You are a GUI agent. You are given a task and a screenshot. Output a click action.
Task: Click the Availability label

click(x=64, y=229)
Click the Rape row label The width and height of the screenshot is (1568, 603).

------------------------------------------------------------

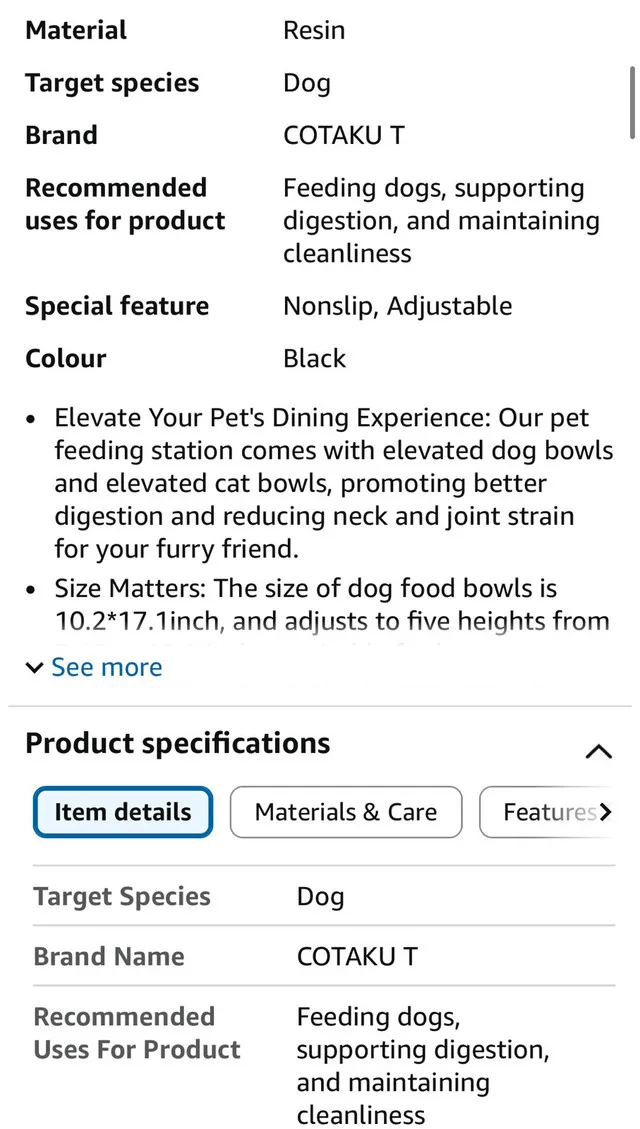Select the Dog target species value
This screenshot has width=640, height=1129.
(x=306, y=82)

------------------------------------------------------------

### Required action
Using the entries above, give again exactly the lines from the line holding "Task: Click the Availability label" through the line holding "Click the Rape". Include both end lines and nothing else.

### Solved exercise
Task: Click the Availability label

click(x=64, y=229)
Click the Rape row label The width and height of the screenshot is (1568, 603).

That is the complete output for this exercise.